# Exercise:
Please extract the lines from the one containing "The image size is (1389, 868)." up to and including the one containing "click(552, 104)", and repeat them exactly.

# Records from a data source:
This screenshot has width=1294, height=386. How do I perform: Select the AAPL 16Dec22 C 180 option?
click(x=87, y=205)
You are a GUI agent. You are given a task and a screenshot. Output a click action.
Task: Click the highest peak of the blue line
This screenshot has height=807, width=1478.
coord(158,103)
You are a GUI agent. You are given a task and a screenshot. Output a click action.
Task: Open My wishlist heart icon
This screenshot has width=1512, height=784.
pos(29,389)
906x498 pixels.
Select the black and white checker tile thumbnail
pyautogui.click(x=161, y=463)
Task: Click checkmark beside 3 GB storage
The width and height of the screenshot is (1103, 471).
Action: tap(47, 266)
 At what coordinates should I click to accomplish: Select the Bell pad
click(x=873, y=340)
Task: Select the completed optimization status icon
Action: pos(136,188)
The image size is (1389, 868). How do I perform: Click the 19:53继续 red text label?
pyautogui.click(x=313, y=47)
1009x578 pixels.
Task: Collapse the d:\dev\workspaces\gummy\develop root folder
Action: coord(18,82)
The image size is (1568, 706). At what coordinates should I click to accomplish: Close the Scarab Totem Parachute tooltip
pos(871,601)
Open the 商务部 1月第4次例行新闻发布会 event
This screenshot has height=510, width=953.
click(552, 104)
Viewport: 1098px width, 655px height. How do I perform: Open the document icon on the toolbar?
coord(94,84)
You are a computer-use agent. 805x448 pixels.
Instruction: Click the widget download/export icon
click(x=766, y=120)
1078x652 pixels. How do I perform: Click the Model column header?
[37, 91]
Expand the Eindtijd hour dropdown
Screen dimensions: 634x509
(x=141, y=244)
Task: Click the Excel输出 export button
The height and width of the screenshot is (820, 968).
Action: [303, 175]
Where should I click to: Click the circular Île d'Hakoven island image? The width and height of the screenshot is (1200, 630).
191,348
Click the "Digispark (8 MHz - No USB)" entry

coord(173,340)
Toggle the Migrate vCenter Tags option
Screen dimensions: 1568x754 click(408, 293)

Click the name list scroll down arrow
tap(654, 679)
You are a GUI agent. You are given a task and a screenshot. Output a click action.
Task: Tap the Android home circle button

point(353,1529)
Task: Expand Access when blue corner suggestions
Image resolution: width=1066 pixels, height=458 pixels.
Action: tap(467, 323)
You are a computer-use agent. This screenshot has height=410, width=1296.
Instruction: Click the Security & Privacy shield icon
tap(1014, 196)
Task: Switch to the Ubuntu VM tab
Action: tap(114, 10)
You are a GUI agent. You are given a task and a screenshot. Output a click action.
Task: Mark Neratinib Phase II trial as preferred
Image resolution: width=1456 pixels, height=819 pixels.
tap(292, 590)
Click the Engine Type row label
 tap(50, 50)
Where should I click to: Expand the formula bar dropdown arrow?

# Correct output:
The image size is (1389, 868). How do I perform: Click the 19:53继续 red text label?
pyautogui.click(x=313, y=47)
1009x578 pixels.
Task: Collapse the d:\dev\workspaces\gummy\develop root folder
Action: coord(18,82)
The image size is (1568, 706). At what coordinates should I click to accomplish: Close the Scarab Totem Parachute tooltip
pos(871,601)
Open the 商务部 1月第4次例行新闻发布会 event
This screenshot has height=510, width=953.
click(552, 104)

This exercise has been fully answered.